China's state asset watchdog yesterday said in an online statement it is investigating the oil option trading of some state-owned enterprises, and it encouraged these firms to use legal measures to minimize potential losses from the transactions.
The statement came after an August 28 report of Caijing Magazine said the State-owned Assets Supervision and Administration Commission had sent legal letters to six foreign banks saying that SOEs reserved the right to default on some derivatives contracts.
Yesterday's statement confirmed that some SOEs had previously sent letters to their trading counterparts concerning oil structured options trading. These state firms said they would reserve their rights of recourse as an internal investigation into the trading is under way, according to the statement.
The SASAC said this is "a very normal action" for companies to use legal tools to safeguard their rights and interests in commercial activities. It said it is paying close attention and called on these firms to support the action.
The SASAC said it would "support companies to minimize losses and safeguard their rights through negotiations and holdings management."

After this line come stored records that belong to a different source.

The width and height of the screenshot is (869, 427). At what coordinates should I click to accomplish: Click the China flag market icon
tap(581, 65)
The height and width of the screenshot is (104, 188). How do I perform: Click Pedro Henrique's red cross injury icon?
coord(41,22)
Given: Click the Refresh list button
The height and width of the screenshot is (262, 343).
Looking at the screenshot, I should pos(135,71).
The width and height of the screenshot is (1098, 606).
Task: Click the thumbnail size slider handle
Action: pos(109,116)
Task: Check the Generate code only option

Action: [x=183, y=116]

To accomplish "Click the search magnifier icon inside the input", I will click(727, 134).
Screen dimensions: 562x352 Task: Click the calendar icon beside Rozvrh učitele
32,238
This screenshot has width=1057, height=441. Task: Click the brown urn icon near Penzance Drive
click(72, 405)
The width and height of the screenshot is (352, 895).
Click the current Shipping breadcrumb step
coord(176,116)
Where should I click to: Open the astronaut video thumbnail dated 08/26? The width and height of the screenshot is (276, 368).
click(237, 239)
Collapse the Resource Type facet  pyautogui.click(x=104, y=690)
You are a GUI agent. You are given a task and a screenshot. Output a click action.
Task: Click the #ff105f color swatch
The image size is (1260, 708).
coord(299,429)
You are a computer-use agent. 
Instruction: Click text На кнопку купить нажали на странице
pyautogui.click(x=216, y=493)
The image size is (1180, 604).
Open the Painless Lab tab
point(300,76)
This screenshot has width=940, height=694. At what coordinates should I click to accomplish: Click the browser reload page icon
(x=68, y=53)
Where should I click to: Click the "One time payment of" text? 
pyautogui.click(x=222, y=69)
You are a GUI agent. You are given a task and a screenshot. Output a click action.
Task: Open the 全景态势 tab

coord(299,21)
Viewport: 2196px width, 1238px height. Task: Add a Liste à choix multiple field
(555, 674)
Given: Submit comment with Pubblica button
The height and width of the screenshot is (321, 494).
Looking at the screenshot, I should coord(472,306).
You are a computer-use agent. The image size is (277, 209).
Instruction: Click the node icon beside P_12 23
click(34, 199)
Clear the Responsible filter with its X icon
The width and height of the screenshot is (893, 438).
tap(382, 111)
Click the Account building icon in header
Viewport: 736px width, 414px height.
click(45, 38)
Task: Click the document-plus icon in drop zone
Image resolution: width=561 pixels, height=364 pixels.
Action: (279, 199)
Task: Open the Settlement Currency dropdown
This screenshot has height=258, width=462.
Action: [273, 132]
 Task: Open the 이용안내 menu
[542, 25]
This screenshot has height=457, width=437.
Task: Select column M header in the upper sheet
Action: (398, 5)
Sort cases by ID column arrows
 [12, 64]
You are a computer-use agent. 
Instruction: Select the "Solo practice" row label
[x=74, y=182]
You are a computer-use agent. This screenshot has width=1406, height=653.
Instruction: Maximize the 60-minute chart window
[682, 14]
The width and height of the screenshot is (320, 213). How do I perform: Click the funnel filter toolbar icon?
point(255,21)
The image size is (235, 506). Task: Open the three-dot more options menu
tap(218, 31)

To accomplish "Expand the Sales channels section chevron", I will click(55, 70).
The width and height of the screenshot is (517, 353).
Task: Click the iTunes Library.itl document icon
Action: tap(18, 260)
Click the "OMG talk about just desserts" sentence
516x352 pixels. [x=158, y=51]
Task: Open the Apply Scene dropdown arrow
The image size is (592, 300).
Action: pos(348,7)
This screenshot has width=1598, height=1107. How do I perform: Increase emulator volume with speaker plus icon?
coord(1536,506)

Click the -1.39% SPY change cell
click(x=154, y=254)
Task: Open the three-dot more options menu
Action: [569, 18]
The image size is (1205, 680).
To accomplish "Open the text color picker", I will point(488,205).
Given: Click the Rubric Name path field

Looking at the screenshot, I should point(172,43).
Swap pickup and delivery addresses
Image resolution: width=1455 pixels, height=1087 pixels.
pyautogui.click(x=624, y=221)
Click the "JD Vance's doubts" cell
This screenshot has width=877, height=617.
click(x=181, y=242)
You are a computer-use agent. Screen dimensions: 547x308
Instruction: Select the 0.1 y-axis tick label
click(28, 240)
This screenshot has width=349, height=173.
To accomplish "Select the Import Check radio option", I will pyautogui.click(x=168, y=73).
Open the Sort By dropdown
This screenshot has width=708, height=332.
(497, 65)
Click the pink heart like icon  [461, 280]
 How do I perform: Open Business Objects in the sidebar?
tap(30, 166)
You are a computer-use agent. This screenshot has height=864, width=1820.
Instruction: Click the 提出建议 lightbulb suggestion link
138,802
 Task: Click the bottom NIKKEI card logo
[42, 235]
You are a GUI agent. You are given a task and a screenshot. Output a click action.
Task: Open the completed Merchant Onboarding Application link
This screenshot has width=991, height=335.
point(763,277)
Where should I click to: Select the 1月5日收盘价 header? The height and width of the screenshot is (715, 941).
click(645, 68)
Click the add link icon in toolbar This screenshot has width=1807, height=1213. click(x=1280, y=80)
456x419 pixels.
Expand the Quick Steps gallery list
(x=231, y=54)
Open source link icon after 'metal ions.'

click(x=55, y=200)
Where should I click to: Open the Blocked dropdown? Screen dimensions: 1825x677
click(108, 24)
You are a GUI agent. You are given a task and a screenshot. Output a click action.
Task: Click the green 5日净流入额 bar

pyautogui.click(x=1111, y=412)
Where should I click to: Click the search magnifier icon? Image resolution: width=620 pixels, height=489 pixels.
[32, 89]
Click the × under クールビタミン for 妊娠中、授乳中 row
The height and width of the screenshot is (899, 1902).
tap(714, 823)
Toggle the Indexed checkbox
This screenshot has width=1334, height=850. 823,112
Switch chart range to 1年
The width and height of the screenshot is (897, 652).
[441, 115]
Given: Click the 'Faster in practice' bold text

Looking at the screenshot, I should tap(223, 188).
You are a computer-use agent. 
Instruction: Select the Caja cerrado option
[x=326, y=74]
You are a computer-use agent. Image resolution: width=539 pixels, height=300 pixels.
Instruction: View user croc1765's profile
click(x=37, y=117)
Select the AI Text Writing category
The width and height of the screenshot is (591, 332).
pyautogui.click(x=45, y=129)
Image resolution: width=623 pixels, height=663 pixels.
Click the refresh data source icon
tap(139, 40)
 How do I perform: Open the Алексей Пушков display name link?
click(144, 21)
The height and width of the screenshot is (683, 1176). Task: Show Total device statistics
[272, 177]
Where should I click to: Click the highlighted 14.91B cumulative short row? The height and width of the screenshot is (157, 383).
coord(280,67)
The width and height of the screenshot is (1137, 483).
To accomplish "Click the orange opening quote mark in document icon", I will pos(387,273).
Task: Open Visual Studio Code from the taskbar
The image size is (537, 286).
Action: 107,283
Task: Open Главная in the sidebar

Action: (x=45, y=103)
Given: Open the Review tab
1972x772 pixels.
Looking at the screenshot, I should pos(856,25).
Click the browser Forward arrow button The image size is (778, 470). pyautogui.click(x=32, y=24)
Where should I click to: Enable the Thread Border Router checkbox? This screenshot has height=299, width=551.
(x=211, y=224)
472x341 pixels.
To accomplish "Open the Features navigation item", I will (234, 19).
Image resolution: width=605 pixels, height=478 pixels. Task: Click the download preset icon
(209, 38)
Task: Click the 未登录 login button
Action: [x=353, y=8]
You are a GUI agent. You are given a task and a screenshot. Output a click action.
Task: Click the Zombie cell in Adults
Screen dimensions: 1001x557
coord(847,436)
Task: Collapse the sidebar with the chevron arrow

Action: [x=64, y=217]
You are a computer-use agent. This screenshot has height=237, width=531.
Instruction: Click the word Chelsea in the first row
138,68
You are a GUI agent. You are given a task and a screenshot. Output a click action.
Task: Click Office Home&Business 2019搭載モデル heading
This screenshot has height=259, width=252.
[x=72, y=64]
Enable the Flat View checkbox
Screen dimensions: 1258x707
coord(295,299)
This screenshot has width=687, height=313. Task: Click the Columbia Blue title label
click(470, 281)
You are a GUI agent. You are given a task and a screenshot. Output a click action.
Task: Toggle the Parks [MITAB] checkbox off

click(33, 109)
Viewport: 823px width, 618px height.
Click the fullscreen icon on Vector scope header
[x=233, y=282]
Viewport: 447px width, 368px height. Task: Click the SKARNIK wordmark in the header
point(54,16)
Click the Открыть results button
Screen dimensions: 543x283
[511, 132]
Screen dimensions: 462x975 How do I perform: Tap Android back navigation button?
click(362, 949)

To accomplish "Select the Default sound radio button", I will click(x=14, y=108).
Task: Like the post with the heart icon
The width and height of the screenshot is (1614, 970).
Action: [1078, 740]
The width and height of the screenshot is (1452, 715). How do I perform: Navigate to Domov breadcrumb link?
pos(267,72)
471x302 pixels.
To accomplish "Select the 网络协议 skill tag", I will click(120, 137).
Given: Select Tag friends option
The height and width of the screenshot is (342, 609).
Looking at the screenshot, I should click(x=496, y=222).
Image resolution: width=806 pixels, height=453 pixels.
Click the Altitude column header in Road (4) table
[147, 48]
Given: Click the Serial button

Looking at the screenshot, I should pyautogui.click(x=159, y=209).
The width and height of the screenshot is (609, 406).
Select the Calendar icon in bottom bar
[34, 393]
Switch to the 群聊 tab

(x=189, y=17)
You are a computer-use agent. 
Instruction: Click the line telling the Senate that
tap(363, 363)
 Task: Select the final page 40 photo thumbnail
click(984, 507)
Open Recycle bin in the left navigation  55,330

The SASAC said it also "reserves the right to take further legal actions, such as to launch legal suits."
It did not specify the names of firms or foreign banks that are involved.
A total of 28 SOEs that are under SASAC's supervision have been trading in financial derivatives, and many of them have made losses from such transactions, according to the SASAC statistics.
The SASAC also said it had repeatedly prohibited SOEs from speculating in derivatives. It had also reminded them to be careful when trading in them.